I had a random question… i was in the market for a new bike. I have a Trek 8000. I wanted to go for FS and I was checking out the FS Santa Cruz Blur XC Carbon. Do you think XTR is worth the money or is XT the way to go?
The simple answer…NO! Yes, the latest and greatest from the top of the line components from SRAM and Shimano look incredible on the bike and gain you trail cred from riders who really don’t know what they are talking about, but in all reality…the comparable models from the XT and X.9 groupos perform just as well at a fraction of the price…even if they weigh just a few grams more.
In my opinion, it is much more beneficial to resist the urge to throw on that carbon caged rear derailleur and take that dollar savings (around 150 bones) and put it towards a higher quality wheelset build. Transferring this money in your bike build budget to your wheel build will have much more benefit riding than a cool carbon cage. I notice very little difference on the trail between X.0 and X.9 or XTR and XT, but I notice a HUGE difference on the trail between a budget wheel build and a medium to high end wheel build.
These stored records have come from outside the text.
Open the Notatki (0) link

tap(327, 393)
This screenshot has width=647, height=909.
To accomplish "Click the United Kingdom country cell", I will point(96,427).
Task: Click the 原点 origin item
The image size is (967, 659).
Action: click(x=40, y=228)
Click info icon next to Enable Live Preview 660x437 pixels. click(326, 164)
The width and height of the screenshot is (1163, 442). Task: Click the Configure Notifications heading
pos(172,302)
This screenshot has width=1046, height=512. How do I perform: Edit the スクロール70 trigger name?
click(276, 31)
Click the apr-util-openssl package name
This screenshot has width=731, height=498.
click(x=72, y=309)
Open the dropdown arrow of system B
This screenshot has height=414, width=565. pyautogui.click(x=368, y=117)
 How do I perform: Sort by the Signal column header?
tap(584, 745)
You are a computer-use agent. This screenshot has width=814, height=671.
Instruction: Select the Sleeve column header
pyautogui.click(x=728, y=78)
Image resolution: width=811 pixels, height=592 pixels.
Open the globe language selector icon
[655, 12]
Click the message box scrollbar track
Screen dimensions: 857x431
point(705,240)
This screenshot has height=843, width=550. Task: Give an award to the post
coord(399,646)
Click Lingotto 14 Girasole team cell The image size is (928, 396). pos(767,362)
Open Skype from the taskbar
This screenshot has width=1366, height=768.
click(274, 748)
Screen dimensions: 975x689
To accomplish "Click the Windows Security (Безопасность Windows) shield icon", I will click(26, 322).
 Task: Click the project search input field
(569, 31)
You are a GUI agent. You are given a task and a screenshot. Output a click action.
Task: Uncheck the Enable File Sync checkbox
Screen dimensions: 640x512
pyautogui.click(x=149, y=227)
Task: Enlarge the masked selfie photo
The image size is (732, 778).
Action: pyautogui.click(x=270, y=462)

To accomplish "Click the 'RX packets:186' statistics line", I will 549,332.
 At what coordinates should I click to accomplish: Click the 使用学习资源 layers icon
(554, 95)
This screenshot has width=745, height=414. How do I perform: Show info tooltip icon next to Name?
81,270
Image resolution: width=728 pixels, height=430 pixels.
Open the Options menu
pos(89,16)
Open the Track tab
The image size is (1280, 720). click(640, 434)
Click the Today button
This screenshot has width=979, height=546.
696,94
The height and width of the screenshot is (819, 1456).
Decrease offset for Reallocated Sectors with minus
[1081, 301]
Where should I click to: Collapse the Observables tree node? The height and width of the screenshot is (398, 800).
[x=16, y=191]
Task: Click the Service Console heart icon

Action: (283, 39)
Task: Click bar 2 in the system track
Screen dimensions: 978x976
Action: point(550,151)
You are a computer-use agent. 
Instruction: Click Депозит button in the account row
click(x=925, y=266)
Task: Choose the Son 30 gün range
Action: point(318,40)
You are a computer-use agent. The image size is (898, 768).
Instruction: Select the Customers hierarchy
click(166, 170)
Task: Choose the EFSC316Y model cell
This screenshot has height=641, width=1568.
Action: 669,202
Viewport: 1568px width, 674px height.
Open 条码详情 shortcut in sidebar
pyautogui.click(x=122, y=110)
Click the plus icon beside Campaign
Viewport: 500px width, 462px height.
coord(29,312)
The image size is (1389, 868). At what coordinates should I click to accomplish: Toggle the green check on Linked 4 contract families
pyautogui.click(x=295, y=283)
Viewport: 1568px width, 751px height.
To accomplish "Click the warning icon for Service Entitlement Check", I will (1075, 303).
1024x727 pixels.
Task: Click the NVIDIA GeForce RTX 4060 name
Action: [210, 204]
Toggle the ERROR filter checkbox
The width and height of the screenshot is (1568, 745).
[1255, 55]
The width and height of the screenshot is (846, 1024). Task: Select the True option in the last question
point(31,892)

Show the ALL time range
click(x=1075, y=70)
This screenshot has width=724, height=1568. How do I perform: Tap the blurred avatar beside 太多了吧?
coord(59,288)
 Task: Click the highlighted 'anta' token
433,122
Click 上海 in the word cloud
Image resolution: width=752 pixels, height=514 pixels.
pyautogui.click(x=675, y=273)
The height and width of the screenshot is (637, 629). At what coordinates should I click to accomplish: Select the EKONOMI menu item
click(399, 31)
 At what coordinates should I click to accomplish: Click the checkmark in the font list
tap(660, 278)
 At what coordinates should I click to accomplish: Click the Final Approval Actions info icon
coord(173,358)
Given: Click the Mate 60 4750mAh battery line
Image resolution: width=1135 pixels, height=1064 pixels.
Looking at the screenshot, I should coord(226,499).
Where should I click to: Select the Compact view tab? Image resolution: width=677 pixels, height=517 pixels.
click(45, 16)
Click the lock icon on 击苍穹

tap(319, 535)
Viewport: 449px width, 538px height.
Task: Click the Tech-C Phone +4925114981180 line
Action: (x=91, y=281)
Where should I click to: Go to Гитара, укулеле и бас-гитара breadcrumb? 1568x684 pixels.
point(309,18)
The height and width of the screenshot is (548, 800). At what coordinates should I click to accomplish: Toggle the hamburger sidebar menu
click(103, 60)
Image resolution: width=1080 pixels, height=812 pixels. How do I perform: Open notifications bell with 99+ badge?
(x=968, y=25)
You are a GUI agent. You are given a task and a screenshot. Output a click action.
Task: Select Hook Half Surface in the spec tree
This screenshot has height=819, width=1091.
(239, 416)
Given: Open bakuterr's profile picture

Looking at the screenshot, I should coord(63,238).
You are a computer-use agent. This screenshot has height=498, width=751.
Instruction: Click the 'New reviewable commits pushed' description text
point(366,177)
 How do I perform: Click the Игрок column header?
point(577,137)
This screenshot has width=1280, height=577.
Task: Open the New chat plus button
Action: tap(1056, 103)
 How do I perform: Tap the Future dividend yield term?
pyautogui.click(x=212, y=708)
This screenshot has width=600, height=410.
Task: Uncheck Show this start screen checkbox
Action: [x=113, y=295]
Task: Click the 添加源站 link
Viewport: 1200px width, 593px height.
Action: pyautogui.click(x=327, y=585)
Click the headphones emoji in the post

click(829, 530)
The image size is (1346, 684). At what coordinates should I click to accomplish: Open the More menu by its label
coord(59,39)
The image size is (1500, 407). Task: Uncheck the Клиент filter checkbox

It amazes me all the time when I see fully kitted out riders sporting their high in rear derailleurs and really cheep wheels…sorry in advance if you are one of those riders…
When you have a budget that you are trying to keep during the build process, it is important to see the cost vs. benefit of each component you are planning on installing on your new ride. In some cases, you might not have a real choice as the bigger bike companies tend to pick the build for you. Even in that case, it might be better to step down one notch in the lineup and use that savings for wheels, gear, shoes, suspension upgrades, etc.
XTR and X.0 provide SRAM and Shimano with the necessary marketing push as they race to see who can produce the coolest new component. For the average rider, you are not going to notice the difference on the trail and the replacement cost is far too high. I have found that properly adjusting and maintaining your drivetrain will far out perform high end components.